WHAT YOU WILL DO
If a record holds a picture, drop the picture and copy everything else exactly.

DATA PROVIDED

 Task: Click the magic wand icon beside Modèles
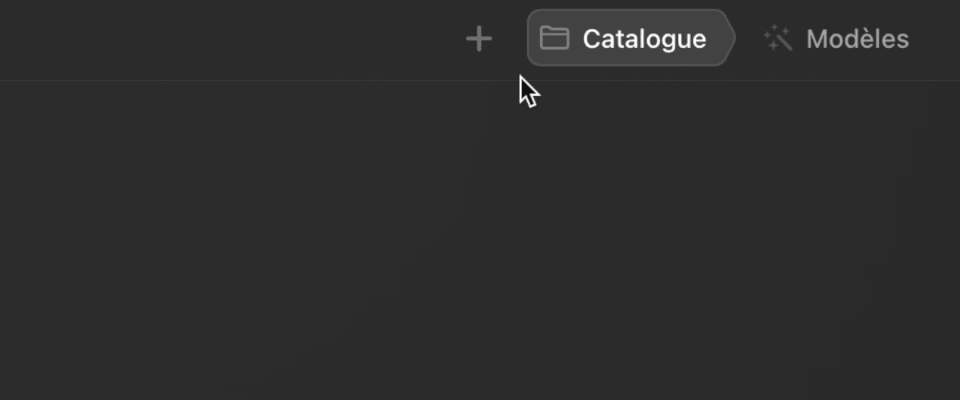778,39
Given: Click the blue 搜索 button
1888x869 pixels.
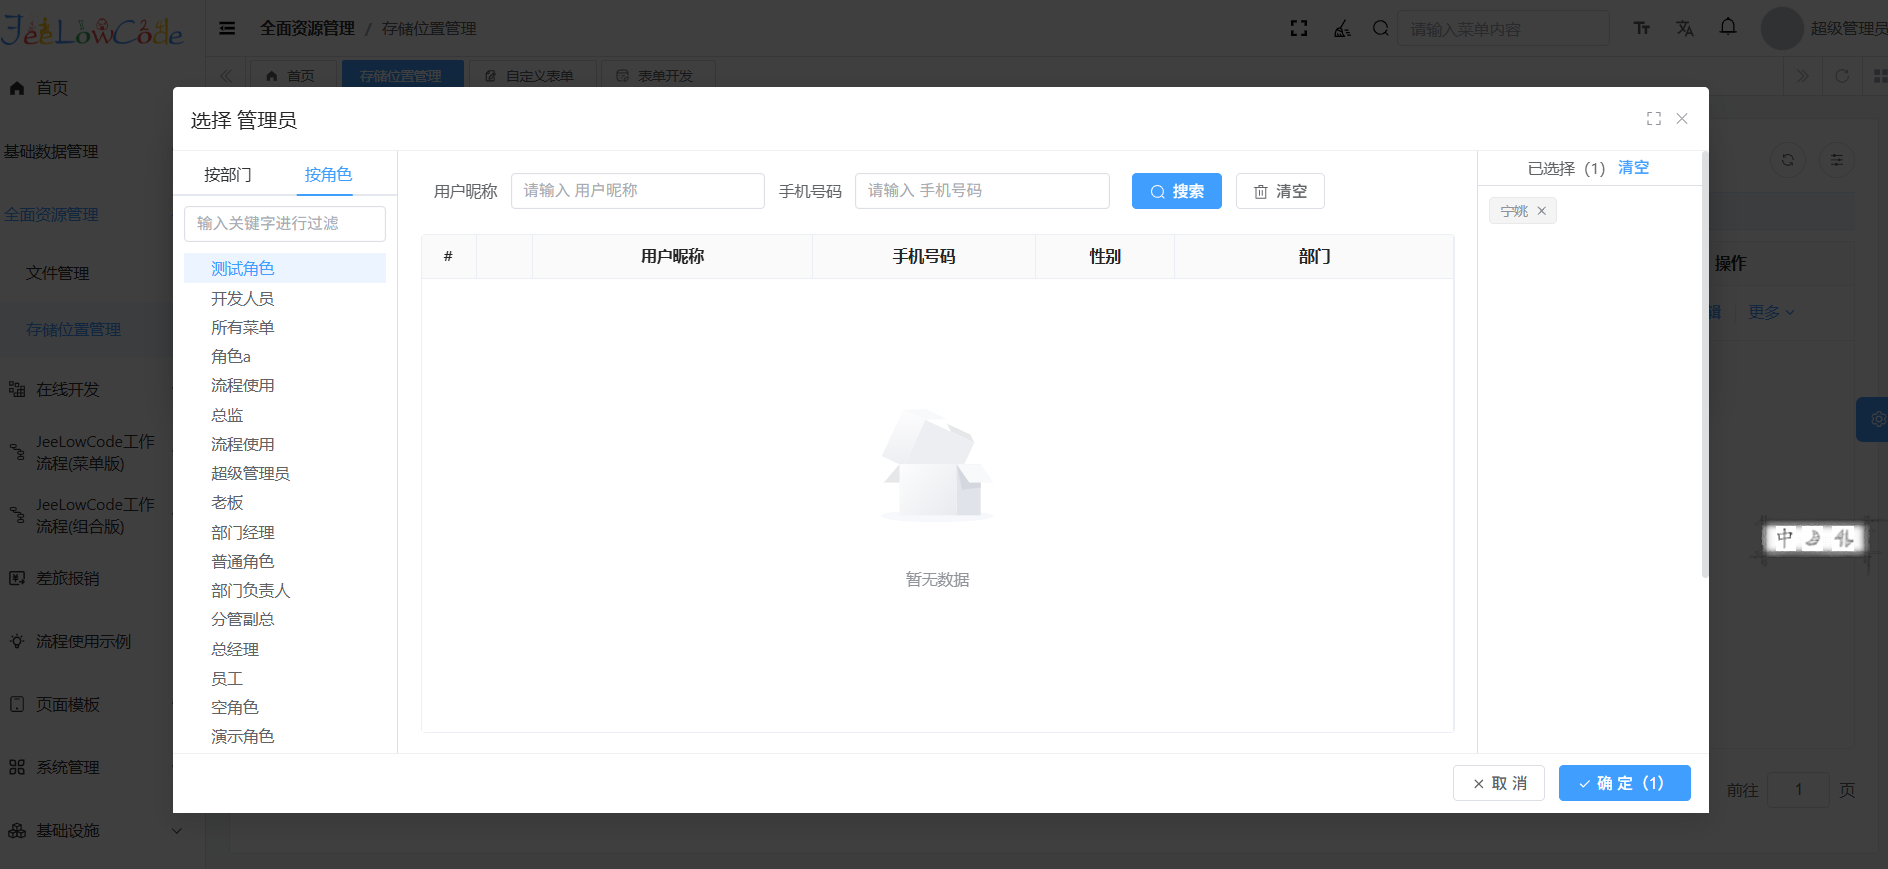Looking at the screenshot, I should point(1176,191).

ANSWER BELOW
 Task: Click the magic wand icon beside Modèles
778,39
Given: Click the blue 搜索 button
1888x869 pixels.
Looking at the screenshot, I should point(1176,191).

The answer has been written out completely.